Speaker: Dr. Nathaniel Osgood, University of Saskatchewan
Abstract: While COVID-19 transmission models have conferred great value in informing public health understanding, planning and response, the ability of public health decision makers to rely purely upon traditional transmission models with pre-set assumptions -- no matter how favourably evidenced when built -- is challenged by numerous factors. The ongoing replanning associated with rolling back and re-instituting measures can strongly benefit from approaches that continuously integrate into rigorous transmission models so that shifts in epidemiology, behaviour, and availability of acute care resources, can be monitored in real time, and scenario-based projections can be made. We describe here the design, implementation and day-to-day use for Saskatchewan public health and clinical support decision making of a particle filtered COVID-19 compartmental model, using a Sequential Monte Carlo algorithm of Particle Filtering that is informed by different data sources. Model outputs include estimates of Rt, and counts of undiagnosed/diagnosed infectives.

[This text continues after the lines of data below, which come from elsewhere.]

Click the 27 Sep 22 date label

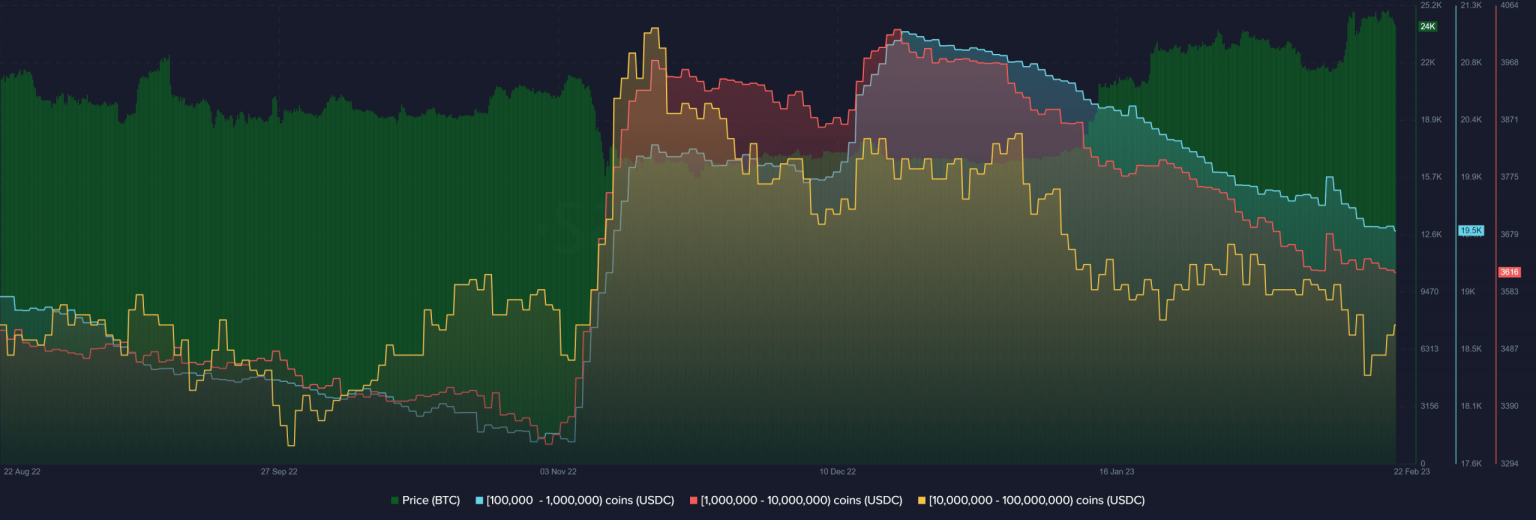[x=279, y=470]
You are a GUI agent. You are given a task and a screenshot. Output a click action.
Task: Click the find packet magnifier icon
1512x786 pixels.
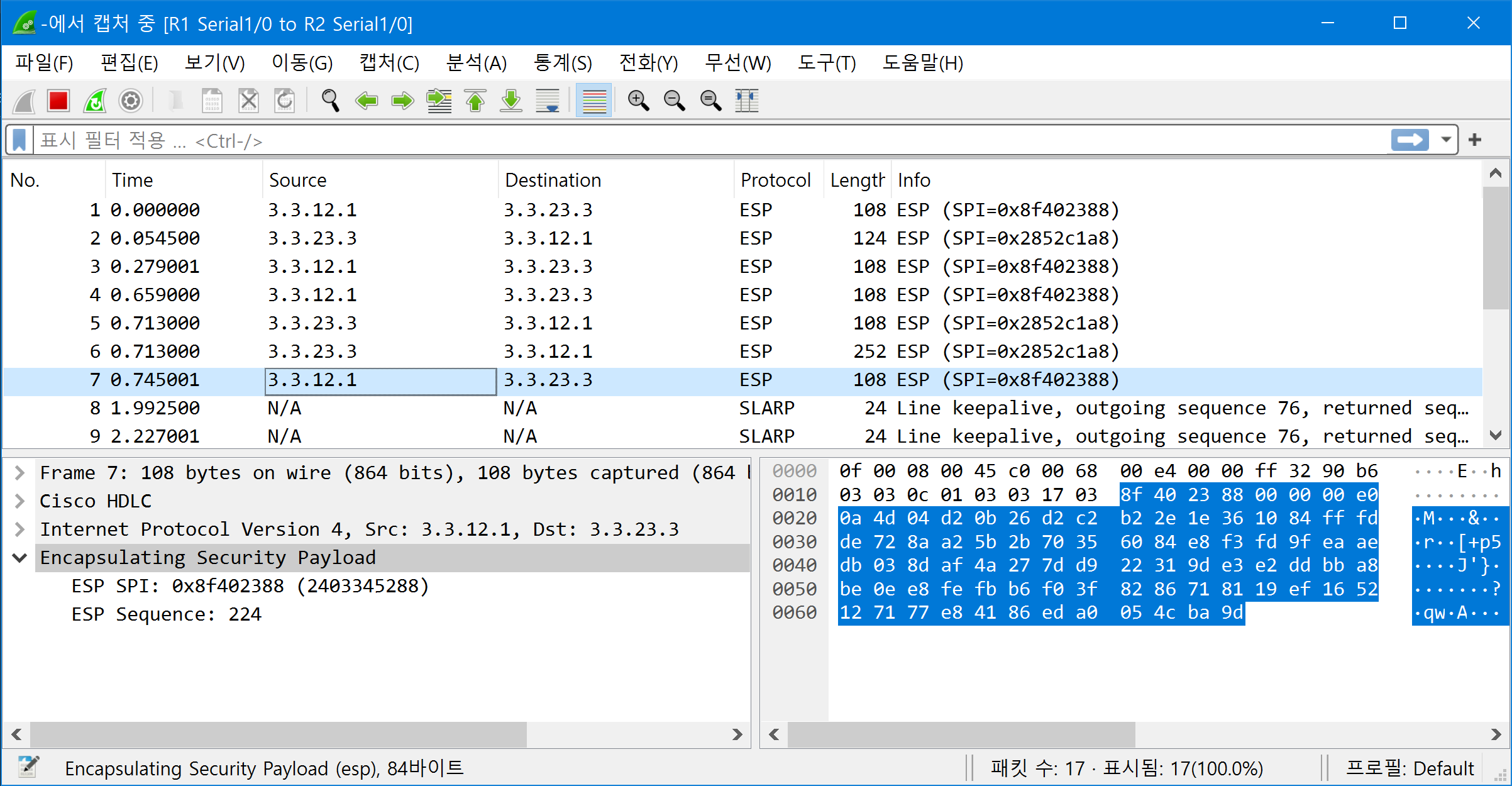click(x=330, y=101)
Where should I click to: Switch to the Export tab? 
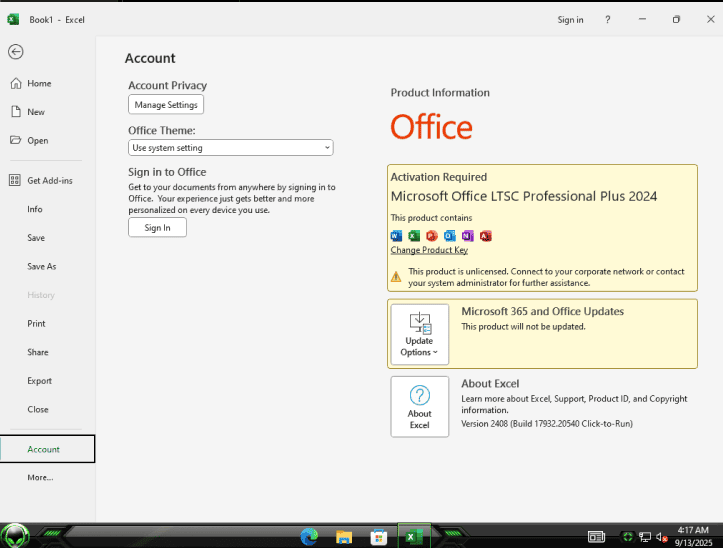point(39,381)
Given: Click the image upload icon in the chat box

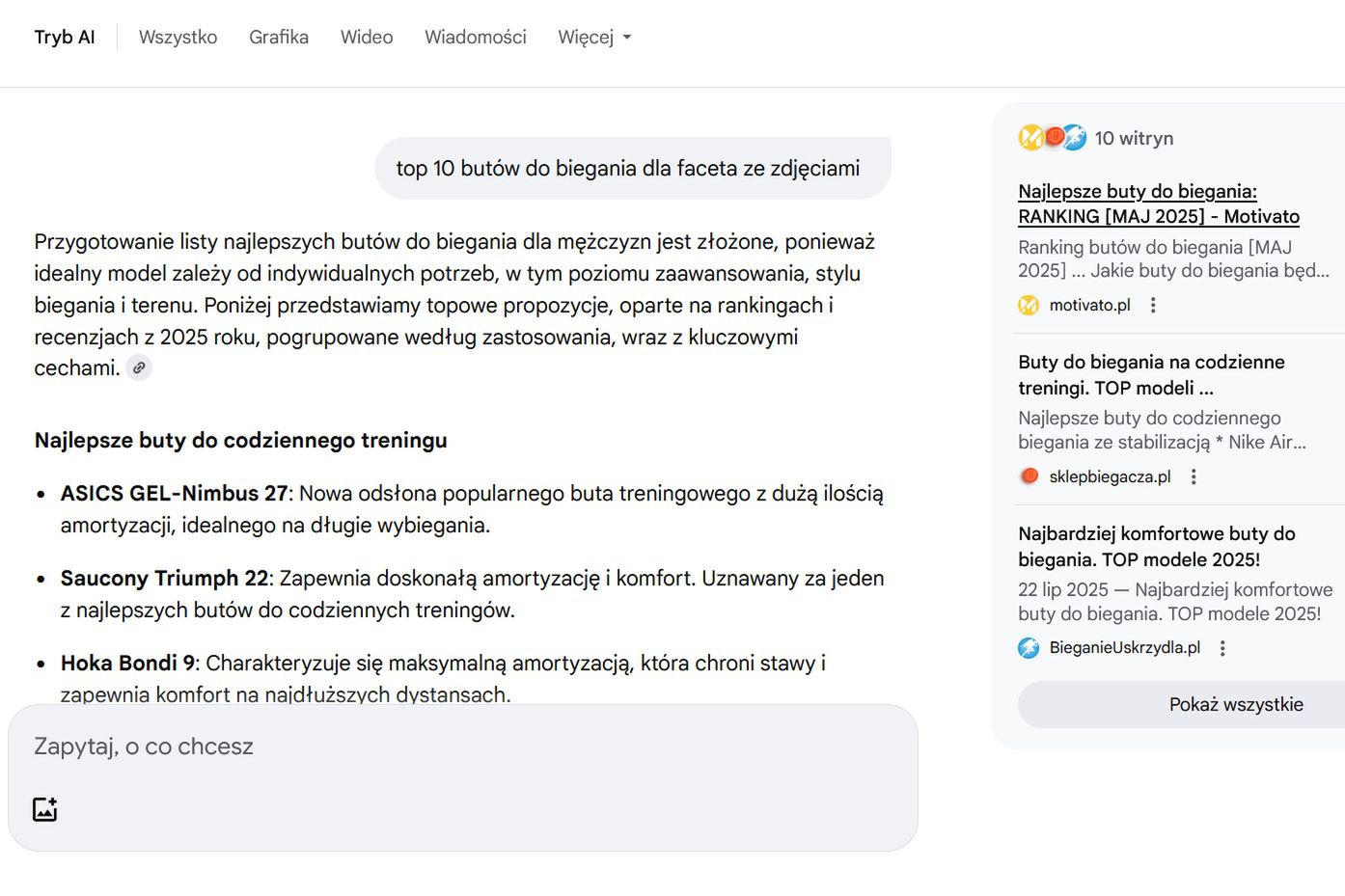Looking at the screenshot, I should point(44,809).
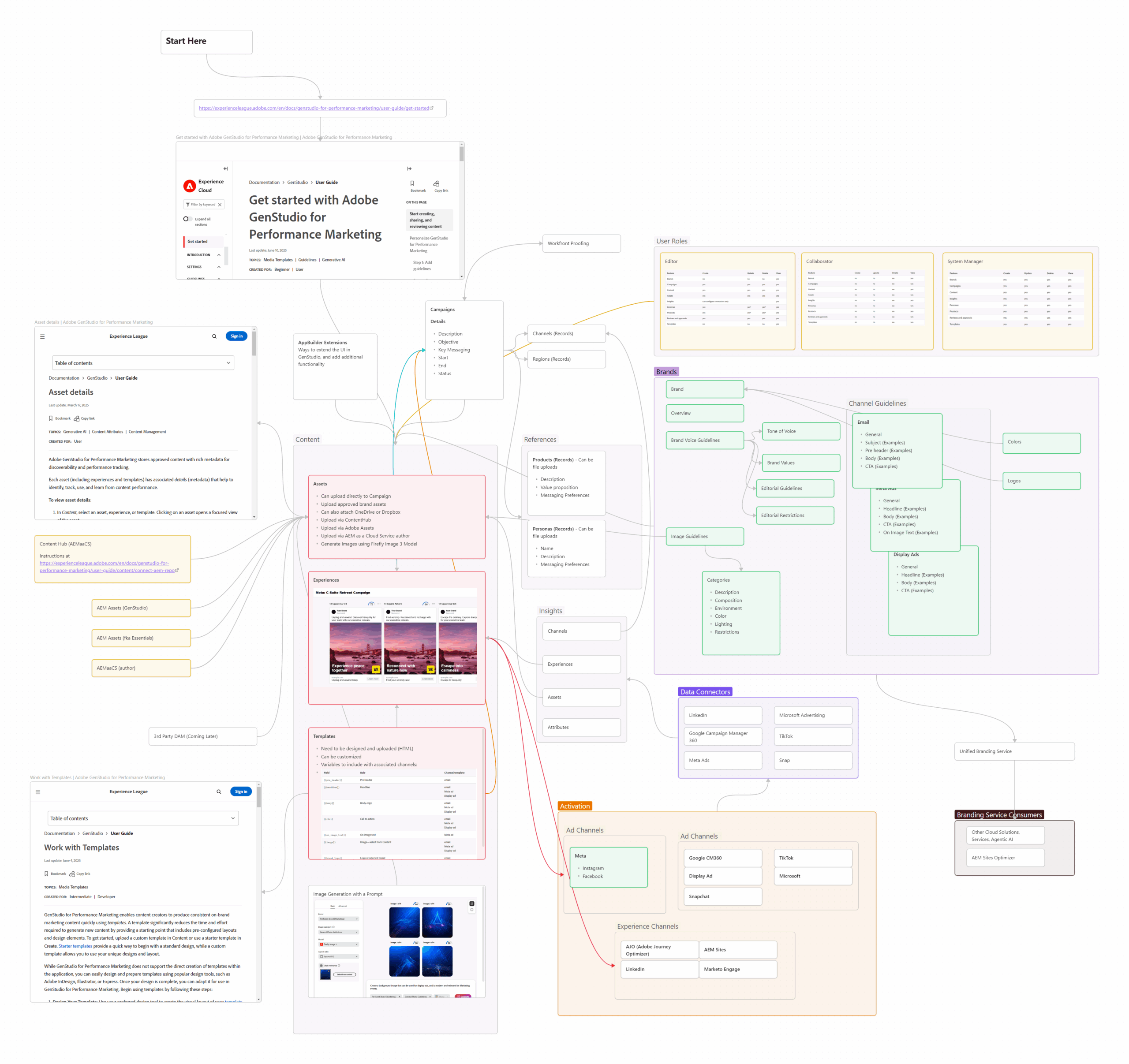Click the Bookmark icon in Get started page
Image resolution: width=1129 pixels, height=1064 pixels.
click(412, 183)
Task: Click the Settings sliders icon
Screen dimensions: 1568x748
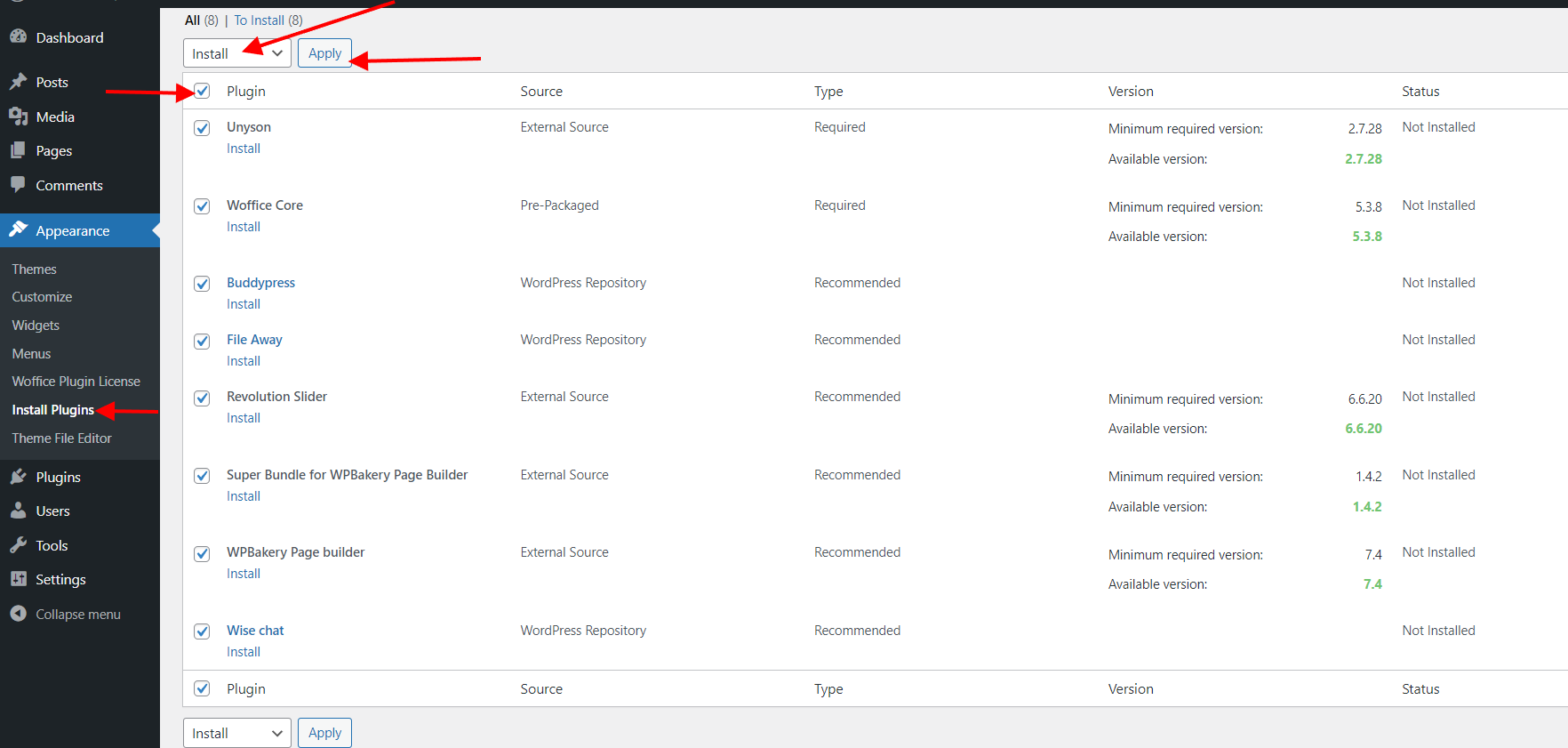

Dr. Nathaniel D. Osgood (PhD MIT) is a Professor of Computer Science and Associate Faculty in Community Health & Epidemiology at USaskatchewan. His research is focused on providing cross-linked simulation, ubiquitous sensing, and machine learning tools to inform understanding of population health trends and health policy tradeoffs. His applications work has addressed challenges in the communicable, zoonotic, environmental, and chronic disease areas. Dr. Osgood is a co-creator of two novel mobile sensor-based epidemiological monitoring systems, most recently the Google Android- and iPhone-based iEpi (now Ethica Health) mobile epidemiological monitoring systems.